I wonder when Atwood's Law will kick in and we'll see more ambitious JavaScript-based tools like this (maybe with sweet.js macros to provide higher level constructs). JS already turns a document format into a program, but plain HTML+JS is not the best authoring format.
I am a bit flummoxed about the lozenge character being used to signify markup. Is it convenient to input by keyboard? Seems like that would be necessary.
After all, Knuth didn't write TeX because he needed a typography solution, he wrote it because he needed a typography solution for mathematics.
All these years later, and TeX (with or without LaTeX) is far and away the best solution I know of.
As for the mass market: Word's typesetting of mathematics is terrible, as is the interface (for anything but the simplest expressions). MathML is an interesting idea, but has a long way to go on the actual typesetting, as well as being much more painful to use than LaTeX...
You can use MathJax inside Pollen today. As far as building more integrated support for math typesetting, I'd like to do that, but what I'm not sure about yet are the ergonomics. Ideally, you'd just be able to drop TeX-style math expressions into the markup, indicating whether they're inline or block, and Pollen would do the right thing in terms of handling the rendering (based on whether the output is a web page vs. something else).
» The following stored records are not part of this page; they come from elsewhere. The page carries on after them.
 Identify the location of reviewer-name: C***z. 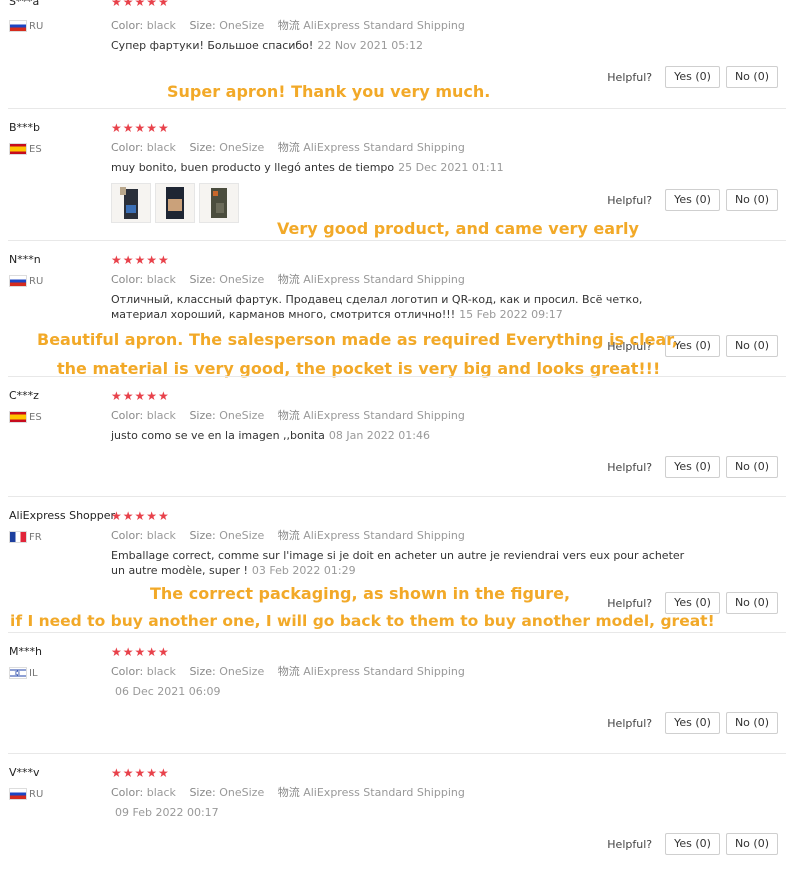
(24, 396). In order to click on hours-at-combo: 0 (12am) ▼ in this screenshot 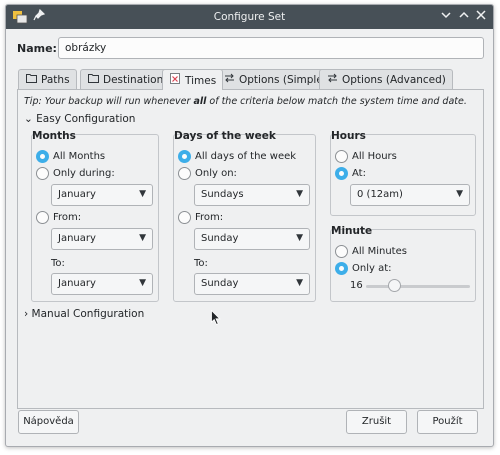, I will do `click(410, 195)`.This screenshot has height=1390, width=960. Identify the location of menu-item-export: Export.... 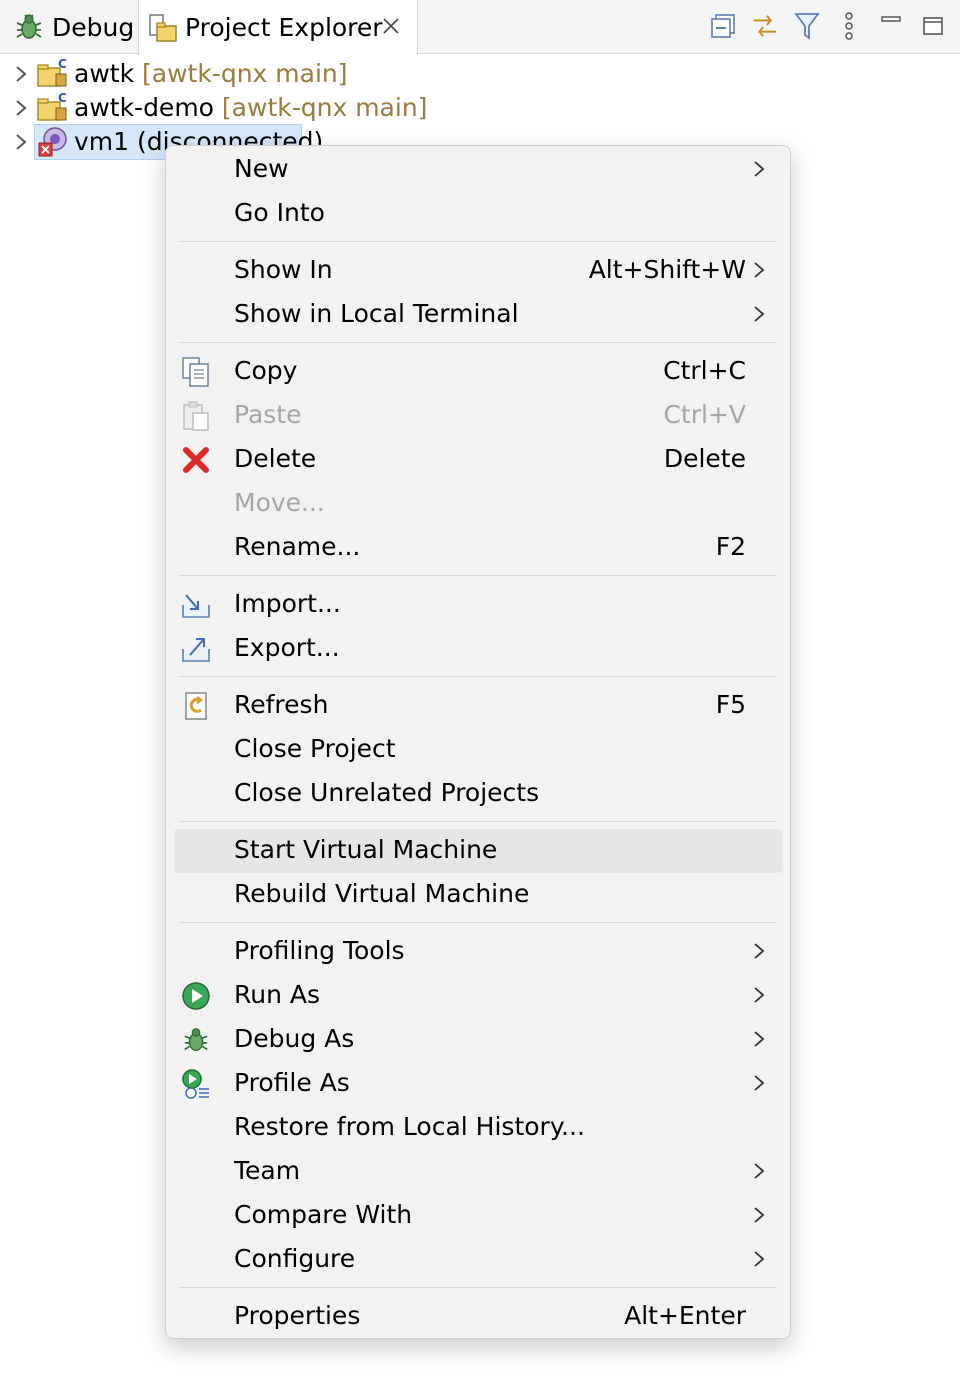
(478, 649). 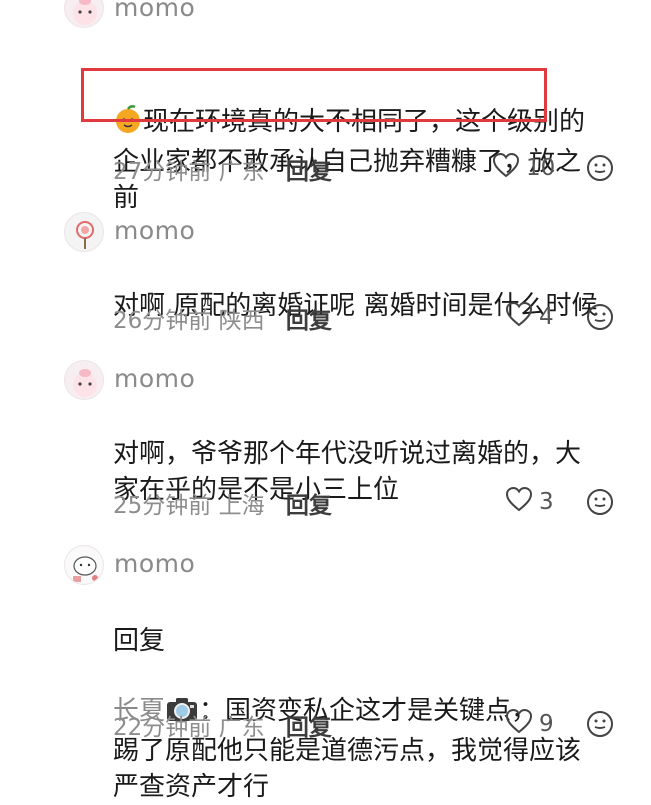 What do you see at coordinates (140, 641) in the screenshot?
I see `reply-prefix: 回复` at bounding box center [140, 641].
How do you think about MathJax vs. pre-rendering formulae to images and using those, with the TeX input as the alt attribute? Oh, and using STIX or whatever as web font.
There is already a couple of packages for Racket that prerenders formulas in TeX into various graphic formats (they call LaTeX to the rendering). It is straightforward to use these from Pollen.
If you want an html-page that works offline, then MathJax is rather large. In that case it makes sense to generate pdfs or svgs containing the formulas. Otherwise using MathJax from a CDN is quite convenient. On mobile rendering a page with many formulas via MathJax is somewhat slow though.
knitr does this reasonably well for letting you drop LaTeX directly into R reports with a delimiter... if you haven't seen that might be worth a look at the interface in some examples (e.g. http://yihui.name/knitr/demo/showcase/)
TeX has been mentioned several times — I don't mind that comparison at all, since my thinly-veiled ambition is to create a contemporary successor to TeX. Contemporary = optimized for web publishing + better "macro" language (Racket) + shallower learning curve.
That said, TeX got a lot of things right. Especially the basic notion that a book (or other publication) should be represented as a program, and that authors should be able to freely intermix text and code. With digital books, I think it's essential.
(PS on Racket: HN was built with Arc, which was also built with Racket.)